"""

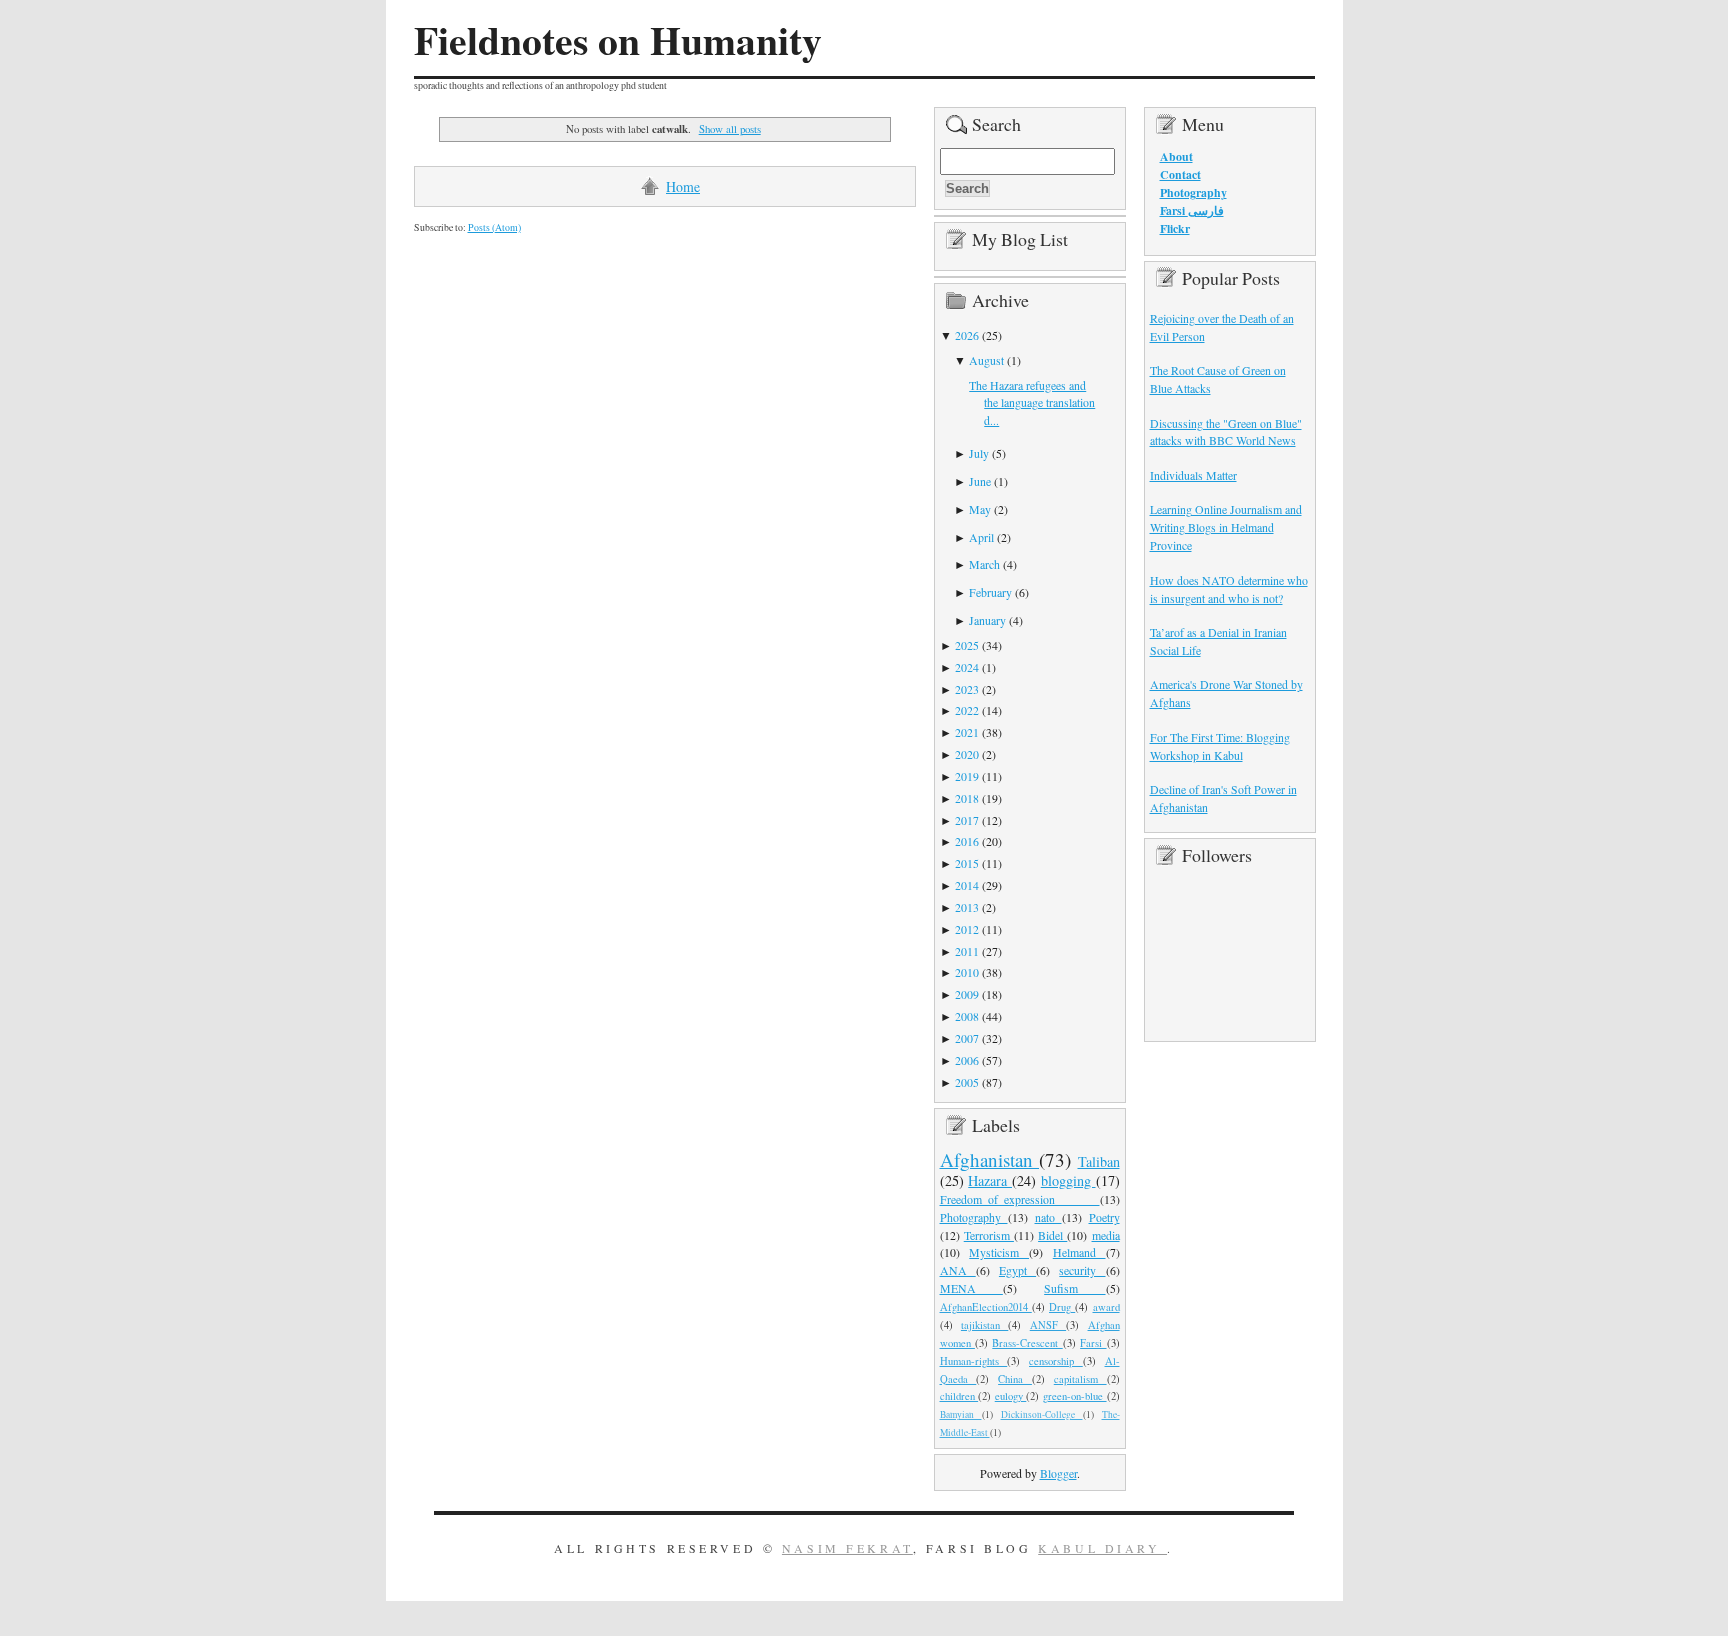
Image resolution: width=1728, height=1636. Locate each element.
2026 (967, 335)
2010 (967, 972)
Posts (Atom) (494, 227)
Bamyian (961, 1414)
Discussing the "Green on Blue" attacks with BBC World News (1226, 432)
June (980, 481)
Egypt (1017, 1270)
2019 (967, 776)
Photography (974, 1217)
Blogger (1058, 1473)
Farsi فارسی (1192, 210)
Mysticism (999, 1252)
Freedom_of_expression (1020, 1199)
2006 (967, 1060)
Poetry (1104, 1217)
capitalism (1080, 1379)
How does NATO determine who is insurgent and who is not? (1229, 589)
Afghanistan (990, 1159)
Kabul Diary (1102, 1548)
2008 (967, 1016)
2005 (967, 1082)
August (986, 360)
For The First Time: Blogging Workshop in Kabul (1220, 746)
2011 (967, 951)
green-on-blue (1075, 1396)
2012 (967, 929)
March (984, 564)
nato (1048, 1217)
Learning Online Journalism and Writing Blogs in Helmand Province (1226, 527)
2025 (967, 645)
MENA (971, 1288)
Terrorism (989, 1235)
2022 (967, 710)
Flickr (1175, 228)
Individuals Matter (1193, 475)
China (1015, 1379)
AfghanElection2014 (986, 1307)
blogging (1068, 1180)
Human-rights (974, 1361)
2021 (967, 732)
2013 (967, 907)
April (981, 537)
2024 (967, 667)
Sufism (1074, 1288)
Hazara (990, 1180)
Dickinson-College (1042, 1414)
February (990, 592)
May (980, 509)
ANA (958, 1270)
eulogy (1011, 1396)
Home (683, 186)
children (959, 1396)
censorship (1056, 1361)
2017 (967, 820)
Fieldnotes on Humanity (618, 40)
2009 (967, 994)
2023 (967, 689)
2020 (967, 754)
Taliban (1099, 1161)
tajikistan (984, 1325)
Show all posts (729, 128)
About (1176, 156)
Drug (1062, 1307)
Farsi (1093, 1343)
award (1106, 1307)
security (1082, 1270)
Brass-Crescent (1027, 1343)
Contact (1180, 174)
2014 (967, 885)
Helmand (1079, 1252)
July (979, 453)
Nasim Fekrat (847, 1548)
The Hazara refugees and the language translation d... (1032, 403)
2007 (967, 1038)
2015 (967, 863)
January (987, 620)
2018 (967, 798)
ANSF (1048, 1325)
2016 (967, 841)
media (1106, 1235)
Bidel (1052, 1235)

"""

• _Task statement_:
Pictures aside, repeat every entry exactly as written.

• _Answer box_:
Image resolution: width=1728, height=1636. Locate each element.
2026 (967, 335)
2010 (967, 972)
Posts (Atom) (494, 227)
Bamyian (961, 1414)
Discussing the "Green on Blue" attacks with BBC World News (1226, 432)
June (980, 481)
Egypt (1017, 1270)
2019 (967, 776)
Photography (974, 1217)
Blogger (1058, 1473)
Farsi فارسی (1192, 210)
Mysticism (999, 1252)
Freedom_of_expression (1020, 1199)
2006 (967, 1060)
Poetry (1104, 1217)
capitalism (1080, 1379)
How does NATO determine who is insurgent and who is not? (1229, 589)
Afghanistan (990, 1159)
Kabul Diary (1102, 1548)
2008 (967, 1016)
2005 (967, 1082)
August (986, 360)
For The First Time: Blogging Workshop in Kabul (1220, 746)
2011 (967, 951)
green-on-blue (1075, 1396)
2012 (967, 929)
March (984, 564)
nato (1048, 1217)
Learning Online Journalism and Writing Blogs in Helmand Province (1226, 527)
2025 (967, 645)
MENA (971, 1288)
Terrorism (989, 1235)
2022 (967, 710)
Flickr (1175, 228)
Individuals Matter (1193, 475)
China (1015, 1379)
AfghanElection2014 (986, 1307)
blogging (1068, 1180)
Human-rights (974, 1361)
2021 (967, 732)
2013 (967, 907)
April (981, 537)
2024 (967, 667)
Sufism (1074, 1288)
Hazara (990, 1180)
Dickinson-College (1042, 1414)
February (990, 592)
May (980, 509)
ANA (958, 1270)
eulogy (1011, 1396)
Home (683, 186)
children (959, 1396)
censorship (1056, 1361)
2017 (967, 820)
Fieldnotes on Humanity (618, 40)
2009 (967, 994)
2023 (967, 689)
2020 (967, 754)
Taliban (1099, 1161)
tajikistan (984, 1325)
Show all posts (729, 128)
About (1176, 156)
Drug (1062, 1307)
Farsi (1093, 1343)
award (1106, 1307)
security (1082, 1270)
Brass-Crescent (1027, 1343)
Contact (1180, 174)
2014 (967, 885)
Helmand (1079, 1252)
July (979, 453)
Nasim Fekrat (847, 1548)
The Hazara refugees and the language translation d... (1032, 403)
2007 (967, 1038)
2015 (967, 863)
January (987, 620)
2018 (967, 798)
ANSF (1048, 1325)
2016 (967, 841)
media (1106, 1235)
Bidel (1052, 1235)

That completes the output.